Postcards From Durban

Views of Durban - 29 September 2005

A while back I was lucky enough to acquire a letter card which had been sent home by one of the troops who passed through Durban on his way to fight during WWII. The card is a small cheaply produced item due to the wartime circumstances, but it contains a strip of six views of Durban and would have been just the thing for a soldier to send home to his family to show them what the city looked like.

I was lucky enough to be able to trace the sender, Lance-Bombadier William Wright of the Royal Artillery, and correspond with his son-in-law Tony Thompson. It turns out that William had embarked on a troopship in th UK on 31 May 1942 on the way to fight with 8th Army in North Africa. The ship stopped in Durban to give the men a break and William bought the card to send to his wife. It was posted on 4 July, at the cost of one-and-a-half pence, at the war canteen being run at St Paul's Church in the centre of the city.

Views of Durban

<= Click on the picture to view an enlargement of the front of the card and check out the really cool stamp.


<== L-Bdr William Wright
Picture courtesy Tony Thompson


<== Click the image to view the pictures inside the card. Warning: File size is 300Kb.

Tony Thompson wrote to me that the family still has William's diary in which, although he is normally quite terse, he waxes enthusiastic about Durban. Quotes from the diary include: "Wonderful and beautiful place, everything set on a vast scale, like to live here - charming people - very charitable to us".

The troops probably had had instructions not write anything in their diaries that might later be useful to the enemy. For that reason, most likely, William wrote Durban as D**b*n, a move which would doubtless have given given the German codebreakers many sleepless nights before they worked it out. ;-)

Mitchell Park - 10 October 2005

<== Click to view enlargement.

Town Gardens & Post Office - 16 November 2005

This card is undated and unused but the City Hall driveway is visible in the right foreground meaning that it must have been published after 1910 when the City Hall was completed. Not too long afterwards, I would think.

<== Click to view enlargement.

Twenty Eight Views of Durban - 2 January 2006

This little booklet is not strictly speaking a postcard but it is a printed souvenir of Durban produced during WWII. It contains a map showing the location of the servicemen's canteens which were run in the city during the war. I have put some details and a selection of pictures on its own page here.

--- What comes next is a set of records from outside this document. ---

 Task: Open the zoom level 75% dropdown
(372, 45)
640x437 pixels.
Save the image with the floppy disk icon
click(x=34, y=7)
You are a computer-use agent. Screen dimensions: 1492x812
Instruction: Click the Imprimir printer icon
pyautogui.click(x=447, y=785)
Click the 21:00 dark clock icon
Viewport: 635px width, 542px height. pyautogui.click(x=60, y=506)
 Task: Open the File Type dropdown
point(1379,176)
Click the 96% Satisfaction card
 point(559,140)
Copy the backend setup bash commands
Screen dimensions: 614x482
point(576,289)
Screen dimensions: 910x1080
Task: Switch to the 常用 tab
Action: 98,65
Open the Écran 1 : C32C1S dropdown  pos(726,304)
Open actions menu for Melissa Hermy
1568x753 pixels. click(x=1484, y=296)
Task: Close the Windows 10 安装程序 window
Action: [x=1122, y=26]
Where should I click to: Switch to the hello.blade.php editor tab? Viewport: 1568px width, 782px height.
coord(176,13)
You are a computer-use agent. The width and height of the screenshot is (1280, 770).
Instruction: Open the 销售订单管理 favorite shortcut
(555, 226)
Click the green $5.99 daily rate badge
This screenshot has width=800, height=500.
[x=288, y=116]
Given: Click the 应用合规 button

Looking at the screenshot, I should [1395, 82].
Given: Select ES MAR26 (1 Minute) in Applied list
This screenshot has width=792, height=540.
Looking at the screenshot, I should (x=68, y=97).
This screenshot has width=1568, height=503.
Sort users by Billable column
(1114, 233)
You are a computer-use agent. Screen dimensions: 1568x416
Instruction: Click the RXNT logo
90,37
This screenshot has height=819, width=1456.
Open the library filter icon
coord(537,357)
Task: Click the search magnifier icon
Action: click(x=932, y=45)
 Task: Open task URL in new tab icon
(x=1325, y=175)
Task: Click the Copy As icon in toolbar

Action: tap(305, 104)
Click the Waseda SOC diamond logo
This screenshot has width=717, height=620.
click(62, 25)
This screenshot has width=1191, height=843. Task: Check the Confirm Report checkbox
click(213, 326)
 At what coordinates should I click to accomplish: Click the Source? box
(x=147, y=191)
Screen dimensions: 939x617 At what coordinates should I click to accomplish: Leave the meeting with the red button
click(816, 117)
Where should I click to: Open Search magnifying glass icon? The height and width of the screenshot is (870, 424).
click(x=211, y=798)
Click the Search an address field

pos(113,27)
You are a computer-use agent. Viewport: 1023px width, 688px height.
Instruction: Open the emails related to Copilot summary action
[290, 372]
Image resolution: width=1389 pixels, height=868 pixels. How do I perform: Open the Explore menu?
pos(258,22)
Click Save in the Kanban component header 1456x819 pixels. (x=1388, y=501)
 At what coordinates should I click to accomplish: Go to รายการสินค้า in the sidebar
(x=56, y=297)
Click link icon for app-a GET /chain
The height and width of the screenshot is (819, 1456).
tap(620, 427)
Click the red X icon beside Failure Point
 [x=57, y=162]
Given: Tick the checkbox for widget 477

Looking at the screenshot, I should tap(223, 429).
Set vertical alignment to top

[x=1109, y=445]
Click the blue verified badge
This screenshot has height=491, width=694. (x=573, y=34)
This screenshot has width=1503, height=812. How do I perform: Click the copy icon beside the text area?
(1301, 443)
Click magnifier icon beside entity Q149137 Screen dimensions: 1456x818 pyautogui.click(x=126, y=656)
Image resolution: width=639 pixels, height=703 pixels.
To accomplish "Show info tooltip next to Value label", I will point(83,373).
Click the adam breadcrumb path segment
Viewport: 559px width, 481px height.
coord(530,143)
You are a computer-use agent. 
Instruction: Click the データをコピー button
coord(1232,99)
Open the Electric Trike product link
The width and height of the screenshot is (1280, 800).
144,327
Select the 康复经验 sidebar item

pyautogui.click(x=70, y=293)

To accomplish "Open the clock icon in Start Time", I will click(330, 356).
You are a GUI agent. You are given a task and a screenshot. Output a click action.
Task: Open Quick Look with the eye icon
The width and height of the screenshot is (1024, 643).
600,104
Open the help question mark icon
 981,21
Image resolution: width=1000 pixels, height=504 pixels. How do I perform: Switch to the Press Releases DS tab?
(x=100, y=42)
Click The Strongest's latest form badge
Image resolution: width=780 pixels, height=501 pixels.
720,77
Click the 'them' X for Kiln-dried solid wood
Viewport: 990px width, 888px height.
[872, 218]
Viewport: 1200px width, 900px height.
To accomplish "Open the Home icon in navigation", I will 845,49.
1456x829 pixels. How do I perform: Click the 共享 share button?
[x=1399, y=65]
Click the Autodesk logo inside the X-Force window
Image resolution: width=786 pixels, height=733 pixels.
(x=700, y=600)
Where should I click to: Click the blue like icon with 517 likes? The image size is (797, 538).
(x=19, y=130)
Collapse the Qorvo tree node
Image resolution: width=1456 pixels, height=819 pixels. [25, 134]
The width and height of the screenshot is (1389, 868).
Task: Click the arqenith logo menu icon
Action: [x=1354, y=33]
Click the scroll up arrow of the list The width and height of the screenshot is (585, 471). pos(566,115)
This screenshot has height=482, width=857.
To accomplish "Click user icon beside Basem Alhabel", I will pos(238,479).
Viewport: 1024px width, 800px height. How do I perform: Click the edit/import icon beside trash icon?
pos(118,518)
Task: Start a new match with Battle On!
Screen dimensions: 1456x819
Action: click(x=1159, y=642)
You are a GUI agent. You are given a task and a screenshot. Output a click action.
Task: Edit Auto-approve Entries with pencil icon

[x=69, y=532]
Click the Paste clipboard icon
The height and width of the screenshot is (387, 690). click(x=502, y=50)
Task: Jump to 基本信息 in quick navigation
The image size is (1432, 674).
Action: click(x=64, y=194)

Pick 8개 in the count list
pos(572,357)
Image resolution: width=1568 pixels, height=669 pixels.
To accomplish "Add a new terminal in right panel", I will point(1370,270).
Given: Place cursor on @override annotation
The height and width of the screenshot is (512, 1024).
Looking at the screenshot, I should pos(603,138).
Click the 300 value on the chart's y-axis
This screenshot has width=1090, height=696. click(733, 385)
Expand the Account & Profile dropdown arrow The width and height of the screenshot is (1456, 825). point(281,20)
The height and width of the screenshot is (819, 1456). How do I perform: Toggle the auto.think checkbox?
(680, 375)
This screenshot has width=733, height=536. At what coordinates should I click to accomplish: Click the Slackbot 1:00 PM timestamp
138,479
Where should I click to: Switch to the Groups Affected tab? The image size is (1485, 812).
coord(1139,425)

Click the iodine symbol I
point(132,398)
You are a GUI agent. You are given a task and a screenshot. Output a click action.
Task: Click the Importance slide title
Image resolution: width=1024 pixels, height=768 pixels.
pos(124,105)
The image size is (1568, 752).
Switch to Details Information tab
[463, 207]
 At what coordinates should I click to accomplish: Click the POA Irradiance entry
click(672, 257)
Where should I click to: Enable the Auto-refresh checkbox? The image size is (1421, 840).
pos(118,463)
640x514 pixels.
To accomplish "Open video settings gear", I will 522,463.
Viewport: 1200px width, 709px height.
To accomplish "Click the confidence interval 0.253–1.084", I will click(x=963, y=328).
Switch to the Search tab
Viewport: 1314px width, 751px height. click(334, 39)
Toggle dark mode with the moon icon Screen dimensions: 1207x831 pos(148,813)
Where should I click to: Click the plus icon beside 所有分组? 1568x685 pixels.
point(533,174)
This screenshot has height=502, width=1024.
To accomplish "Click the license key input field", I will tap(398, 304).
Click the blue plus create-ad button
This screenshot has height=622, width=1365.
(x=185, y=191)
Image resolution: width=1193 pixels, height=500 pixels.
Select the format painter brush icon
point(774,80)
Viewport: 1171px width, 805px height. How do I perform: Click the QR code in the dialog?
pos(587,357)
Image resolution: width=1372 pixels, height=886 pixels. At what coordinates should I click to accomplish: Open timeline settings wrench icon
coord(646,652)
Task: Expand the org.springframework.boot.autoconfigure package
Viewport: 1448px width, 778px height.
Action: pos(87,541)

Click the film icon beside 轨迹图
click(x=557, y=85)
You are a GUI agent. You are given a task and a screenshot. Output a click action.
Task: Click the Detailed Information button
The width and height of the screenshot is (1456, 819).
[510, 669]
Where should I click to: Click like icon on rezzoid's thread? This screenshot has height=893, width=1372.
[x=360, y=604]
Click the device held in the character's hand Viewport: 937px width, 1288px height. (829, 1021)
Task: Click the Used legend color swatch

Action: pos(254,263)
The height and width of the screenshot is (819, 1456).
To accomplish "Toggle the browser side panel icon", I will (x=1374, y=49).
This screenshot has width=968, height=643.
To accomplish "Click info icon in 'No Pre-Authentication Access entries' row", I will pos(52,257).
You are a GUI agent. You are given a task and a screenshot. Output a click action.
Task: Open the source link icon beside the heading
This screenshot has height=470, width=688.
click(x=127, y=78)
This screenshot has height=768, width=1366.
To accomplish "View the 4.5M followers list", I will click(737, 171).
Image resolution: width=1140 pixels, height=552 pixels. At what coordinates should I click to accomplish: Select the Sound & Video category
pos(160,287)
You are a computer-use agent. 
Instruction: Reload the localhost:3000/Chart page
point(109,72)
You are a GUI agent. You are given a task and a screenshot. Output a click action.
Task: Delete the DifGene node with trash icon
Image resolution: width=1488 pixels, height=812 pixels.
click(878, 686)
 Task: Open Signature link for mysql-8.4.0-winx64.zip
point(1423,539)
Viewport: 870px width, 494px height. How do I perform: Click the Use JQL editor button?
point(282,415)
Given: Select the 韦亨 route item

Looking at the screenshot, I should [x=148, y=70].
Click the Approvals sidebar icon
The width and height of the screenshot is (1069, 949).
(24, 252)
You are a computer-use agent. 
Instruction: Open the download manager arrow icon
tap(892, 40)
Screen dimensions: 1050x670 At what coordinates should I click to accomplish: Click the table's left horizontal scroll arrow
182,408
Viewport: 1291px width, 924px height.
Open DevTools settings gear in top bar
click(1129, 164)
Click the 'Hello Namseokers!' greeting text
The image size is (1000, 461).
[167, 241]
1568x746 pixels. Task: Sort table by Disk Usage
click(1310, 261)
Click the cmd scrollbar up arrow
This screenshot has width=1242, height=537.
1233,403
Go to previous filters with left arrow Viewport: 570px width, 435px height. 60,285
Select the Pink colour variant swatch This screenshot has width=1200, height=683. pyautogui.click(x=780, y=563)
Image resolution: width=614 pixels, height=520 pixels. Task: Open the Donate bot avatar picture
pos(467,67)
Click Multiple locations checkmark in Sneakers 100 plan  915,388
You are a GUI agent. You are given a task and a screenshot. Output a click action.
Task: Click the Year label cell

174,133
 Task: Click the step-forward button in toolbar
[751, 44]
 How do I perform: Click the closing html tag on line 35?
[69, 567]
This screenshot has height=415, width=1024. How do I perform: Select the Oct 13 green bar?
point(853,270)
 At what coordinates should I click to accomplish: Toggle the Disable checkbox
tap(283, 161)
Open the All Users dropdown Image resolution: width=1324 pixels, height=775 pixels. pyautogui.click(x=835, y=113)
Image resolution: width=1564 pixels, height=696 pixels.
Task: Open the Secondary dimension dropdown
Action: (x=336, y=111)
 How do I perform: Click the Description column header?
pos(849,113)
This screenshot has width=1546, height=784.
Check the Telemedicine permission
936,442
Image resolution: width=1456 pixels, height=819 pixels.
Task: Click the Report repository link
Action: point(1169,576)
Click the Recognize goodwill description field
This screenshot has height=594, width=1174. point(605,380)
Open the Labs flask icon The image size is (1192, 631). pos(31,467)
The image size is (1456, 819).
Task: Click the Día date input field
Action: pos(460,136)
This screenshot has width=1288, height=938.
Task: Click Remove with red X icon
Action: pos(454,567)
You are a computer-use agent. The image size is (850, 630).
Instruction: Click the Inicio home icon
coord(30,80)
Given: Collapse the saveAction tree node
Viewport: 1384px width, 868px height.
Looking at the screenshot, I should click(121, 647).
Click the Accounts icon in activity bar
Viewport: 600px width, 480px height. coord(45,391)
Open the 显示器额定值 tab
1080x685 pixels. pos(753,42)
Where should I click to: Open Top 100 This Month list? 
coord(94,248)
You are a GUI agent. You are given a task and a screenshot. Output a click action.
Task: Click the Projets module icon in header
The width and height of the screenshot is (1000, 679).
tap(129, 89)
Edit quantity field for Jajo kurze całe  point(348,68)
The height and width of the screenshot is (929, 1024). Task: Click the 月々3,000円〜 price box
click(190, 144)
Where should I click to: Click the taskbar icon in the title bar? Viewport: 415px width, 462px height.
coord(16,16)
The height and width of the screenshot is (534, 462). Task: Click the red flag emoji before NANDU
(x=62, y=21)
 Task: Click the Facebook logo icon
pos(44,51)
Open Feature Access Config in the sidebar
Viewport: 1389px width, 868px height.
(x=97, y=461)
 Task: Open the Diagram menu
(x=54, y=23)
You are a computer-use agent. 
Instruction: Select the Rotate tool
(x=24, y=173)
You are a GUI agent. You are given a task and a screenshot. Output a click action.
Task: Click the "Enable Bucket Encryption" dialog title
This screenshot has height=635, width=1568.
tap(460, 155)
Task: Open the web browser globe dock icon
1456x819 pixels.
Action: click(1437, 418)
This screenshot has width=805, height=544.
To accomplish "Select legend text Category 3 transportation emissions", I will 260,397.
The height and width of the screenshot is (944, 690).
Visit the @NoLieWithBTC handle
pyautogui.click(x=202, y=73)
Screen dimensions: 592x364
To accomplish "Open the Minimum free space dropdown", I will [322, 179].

The lighthouse - 05 February 2006

Here is a lovely view of the original lighthouse on the Bluff. I'm not sure of the date but it would between the time radio was introduced to Durban in 1910 and when the lighthouse was half-demolished at the beginning of WWII.

Click image to view enlargement.

View of West Street - 13 March 2006

This is a good view of West Street looking East from the Field Street corner. The card is udated but must from before the building of the present city which began in 1905 and ended in 1910. The clock tower of the Town Hall (now the Central Post Office) is clearly visible as as the bushy area across the street where the City Hall now stands.

Click image to view enlargement.

Town Hall view - 26 June 2007

This is nice view of the Town Hall. The card is undated but the building was completed in 1910 and it looks as if Smith Street was still dirt at that stage. Note the waiting line of rickshas.